▸ Supplied passage
********

C. Johnson and Sanders, JJ., and Ireland, J. Pro Tern., concur with Chambers, J.In full, pollutant is defined as “any solid, liquid, gaseous or thermal irritant or contaminant, including smoke, vapor, soot, fumes, acids, alkalis, chemicals and waste. Waste includes materials to be recycled, reconditioned or reclaimed.” CP at 209, 308.

********

▸ Source data
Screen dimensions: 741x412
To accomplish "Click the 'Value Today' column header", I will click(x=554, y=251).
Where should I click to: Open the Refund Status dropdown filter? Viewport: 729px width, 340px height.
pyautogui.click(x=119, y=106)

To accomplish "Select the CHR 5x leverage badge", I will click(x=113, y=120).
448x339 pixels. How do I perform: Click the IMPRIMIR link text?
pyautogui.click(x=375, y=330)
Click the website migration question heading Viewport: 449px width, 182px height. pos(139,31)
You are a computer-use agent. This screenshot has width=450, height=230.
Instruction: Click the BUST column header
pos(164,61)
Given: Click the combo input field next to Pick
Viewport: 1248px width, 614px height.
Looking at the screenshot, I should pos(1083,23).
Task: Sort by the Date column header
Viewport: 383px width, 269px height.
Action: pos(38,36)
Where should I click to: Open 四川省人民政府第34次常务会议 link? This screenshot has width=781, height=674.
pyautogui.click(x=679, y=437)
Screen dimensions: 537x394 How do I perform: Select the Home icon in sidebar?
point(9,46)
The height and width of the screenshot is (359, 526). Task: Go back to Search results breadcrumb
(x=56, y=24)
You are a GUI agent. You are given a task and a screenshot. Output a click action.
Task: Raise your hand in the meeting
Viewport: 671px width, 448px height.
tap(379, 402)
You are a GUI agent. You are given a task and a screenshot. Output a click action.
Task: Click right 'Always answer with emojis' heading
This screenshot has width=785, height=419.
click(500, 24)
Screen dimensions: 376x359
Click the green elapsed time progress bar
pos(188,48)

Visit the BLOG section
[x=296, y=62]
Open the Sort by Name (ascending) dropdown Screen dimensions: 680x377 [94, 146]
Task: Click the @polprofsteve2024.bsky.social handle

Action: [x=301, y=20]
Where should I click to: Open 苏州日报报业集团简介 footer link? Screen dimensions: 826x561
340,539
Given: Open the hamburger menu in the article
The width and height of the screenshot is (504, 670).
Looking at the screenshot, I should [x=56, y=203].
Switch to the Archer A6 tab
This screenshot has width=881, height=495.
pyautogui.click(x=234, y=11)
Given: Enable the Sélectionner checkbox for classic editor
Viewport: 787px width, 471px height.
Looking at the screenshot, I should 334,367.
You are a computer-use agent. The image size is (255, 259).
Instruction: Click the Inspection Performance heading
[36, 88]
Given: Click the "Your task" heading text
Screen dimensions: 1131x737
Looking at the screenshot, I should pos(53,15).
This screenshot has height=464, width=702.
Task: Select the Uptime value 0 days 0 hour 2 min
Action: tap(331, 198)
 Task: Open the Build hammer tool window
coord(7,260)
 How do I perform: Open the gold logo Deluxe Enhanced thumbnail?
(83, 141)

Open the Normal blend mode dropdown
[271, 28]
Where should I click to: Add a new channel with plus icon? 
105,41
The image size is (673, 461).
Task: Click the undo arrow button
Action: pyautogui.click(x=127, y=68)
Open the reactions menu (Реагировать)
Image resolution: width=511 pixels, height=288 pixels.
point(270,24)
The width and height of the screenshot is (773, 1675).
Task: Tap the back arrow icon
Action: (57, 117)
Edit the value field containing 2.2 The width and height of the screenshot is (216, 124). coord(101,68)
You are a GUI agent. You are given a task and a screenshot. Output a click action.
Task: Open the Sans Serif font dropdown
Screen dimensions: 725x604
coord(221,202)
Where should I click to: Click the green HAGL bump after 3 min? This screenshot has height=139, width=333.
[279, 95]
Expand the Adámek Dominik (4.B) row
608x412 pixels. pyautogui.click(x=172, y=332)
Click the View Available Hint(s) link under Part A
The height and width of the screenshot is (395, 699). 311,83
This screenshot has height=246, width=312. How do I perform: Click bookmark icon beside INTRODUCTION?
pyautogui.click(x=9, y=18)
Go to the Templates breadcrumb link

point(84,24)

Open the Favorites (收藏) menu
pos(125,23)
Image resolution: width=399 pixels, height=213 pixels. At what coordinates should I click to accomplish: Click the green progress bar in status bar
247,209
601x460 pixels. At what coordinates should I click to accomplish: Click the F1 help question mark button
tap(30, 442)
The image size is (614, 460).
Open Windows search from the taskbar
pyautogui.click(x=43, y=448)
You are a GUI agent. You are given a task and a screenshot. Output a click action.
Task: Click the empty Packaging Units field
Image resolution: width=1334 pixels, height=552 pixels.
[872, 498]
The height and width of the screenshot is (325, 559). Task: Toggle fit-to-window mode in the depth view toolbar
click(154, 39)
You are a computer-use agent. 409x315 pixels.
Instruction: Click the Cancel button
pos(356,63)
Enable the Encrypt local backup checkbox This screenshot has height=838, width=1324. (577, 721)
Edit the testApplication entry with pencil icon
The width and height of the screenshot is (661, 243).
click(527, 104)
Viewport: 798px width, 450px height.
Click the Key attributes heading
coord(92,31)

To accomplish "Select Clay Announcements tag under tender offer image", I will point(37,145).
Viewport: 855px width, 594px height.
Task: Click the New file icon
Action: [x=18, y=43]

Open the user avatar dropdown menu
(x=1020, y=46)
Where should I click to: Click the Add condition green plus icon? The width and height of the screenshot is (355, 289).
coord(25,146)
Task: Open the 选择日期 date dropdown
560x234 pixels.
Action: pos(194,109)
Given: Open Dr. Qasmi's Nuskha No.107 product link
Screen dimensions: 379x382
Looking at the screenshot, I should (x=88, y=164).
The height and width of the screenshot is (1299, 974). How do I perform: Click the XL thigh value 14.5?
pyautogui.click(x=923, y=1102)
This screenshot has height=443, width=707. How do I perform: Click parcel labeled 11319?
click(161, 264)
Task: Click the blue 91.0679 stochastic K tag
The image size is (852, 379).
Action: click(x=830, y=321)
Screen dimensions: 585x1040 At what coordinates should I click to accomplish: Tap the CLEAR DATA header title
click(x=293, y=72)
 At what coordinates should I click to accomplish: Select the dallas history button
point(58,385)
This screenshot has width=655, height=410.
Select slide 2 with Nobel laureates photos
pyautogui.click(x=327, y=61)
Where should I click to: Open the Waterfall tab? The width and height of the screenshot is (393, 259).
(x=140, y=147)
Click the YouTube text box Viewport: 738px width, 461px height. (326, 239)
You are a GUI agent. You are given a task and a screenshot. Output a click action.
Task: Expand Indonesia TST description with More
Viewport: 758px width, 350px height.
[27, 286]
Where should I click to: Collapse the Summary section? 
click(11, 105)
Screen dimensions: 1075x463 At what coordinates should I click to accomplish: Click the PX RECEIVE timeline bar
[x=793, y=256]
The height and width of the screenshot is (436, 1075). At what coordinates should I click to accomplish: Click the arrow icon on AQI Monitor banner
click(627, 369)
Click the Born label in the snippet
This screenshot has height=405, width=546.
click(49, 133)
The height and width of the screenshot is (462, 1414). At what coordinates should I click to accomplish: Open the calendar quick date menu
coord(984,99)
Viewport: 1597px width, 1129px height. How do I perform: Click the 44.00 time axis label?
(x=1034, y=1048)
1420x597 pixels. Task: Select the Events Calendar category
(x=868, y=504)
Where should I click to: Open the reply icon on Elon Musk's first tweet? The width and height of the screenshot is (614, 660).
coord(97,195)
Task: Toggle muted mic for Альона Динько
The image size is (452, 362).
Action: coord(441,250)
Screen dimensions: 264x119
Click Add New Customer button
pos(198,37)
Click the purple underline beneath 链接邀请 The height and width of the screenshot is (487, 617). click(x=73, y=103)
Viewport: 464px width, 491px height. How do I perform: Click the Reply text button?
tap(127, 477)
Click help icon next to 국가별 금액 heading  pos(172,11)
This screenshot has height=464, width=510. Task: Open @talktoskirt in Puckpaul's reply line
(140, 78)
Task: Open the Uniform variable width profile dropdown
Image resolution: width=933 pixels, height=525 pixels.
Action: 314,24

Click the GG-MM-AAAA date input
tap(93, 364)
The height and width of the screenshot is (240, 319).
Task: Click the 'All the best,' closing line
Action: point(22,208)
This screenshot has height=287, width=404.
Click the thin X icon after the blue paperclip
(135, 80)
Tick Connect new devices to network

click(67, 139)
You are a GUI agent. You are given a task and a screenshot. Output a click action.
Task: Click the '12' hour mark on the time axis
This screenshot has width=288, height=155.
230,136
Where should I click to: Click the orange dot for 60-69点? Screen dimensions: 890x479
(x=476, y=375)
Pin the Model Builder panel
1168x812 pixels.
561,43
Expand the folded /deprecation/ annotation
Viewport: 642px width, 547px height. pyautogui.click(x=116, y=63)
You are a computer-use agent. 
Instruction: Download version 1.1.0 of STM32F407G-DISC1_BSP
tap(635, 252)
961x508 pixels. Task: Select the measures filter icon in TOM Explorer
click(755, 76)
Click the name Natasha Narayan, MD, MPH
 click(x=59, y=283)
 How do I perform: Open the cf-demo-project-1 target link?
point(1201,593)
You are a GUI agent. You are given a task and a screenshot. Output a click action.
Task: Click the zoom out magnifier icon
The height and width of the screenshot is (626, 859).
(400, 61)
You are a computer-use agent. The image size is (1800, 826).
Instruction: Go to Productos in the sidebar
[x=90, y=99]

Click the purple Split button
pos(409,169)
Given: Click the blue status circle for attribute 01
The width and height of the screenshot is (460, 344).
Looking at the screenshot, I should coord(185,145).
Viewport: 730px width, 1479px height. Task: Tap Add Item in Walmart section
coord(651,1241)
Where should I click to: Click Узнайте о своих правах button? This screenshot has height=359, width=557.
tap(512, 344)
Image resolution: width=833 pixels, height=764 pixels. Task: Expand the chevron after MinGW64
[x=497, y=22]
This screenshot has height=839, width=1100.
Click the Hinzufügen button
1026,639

********

▸ List of tasks
A. Answer the following from the court opinion excerpt defining "pollutant":
(i) Which three judges are named as concurring with Chambers, J.?
(ii) According to the definition, what does waste include?
(iii) Which CP page numbers are cited for the definition?
B. Supply the text that follows the court opinion excerpt defining "pollutant," picking up from its final sentence.

▸ Results by task
A.
(i) C. Johnson, Sanders, and Ireland.
(ii) Materials to be recycled, reconditioned or reclaimed.
(iii) Pages 209 and 308.

B.
The Kent Farms exclusion said in relevant part:
This insurance does not apply to:
c. (1) “Bodily injury” and “property damage” arising out of the actual, alleged or threatened discharge, dispersal, seepage, migration, release or escape of pollutants:
Pollutants means any solid, liquid, gaseous or thermal irritant or contaminant, including smoke, vapor, soot, fumes, acids, alkalis, chemicals and waste. Waste includes materials to be recycled, reconditioned or reclaimed.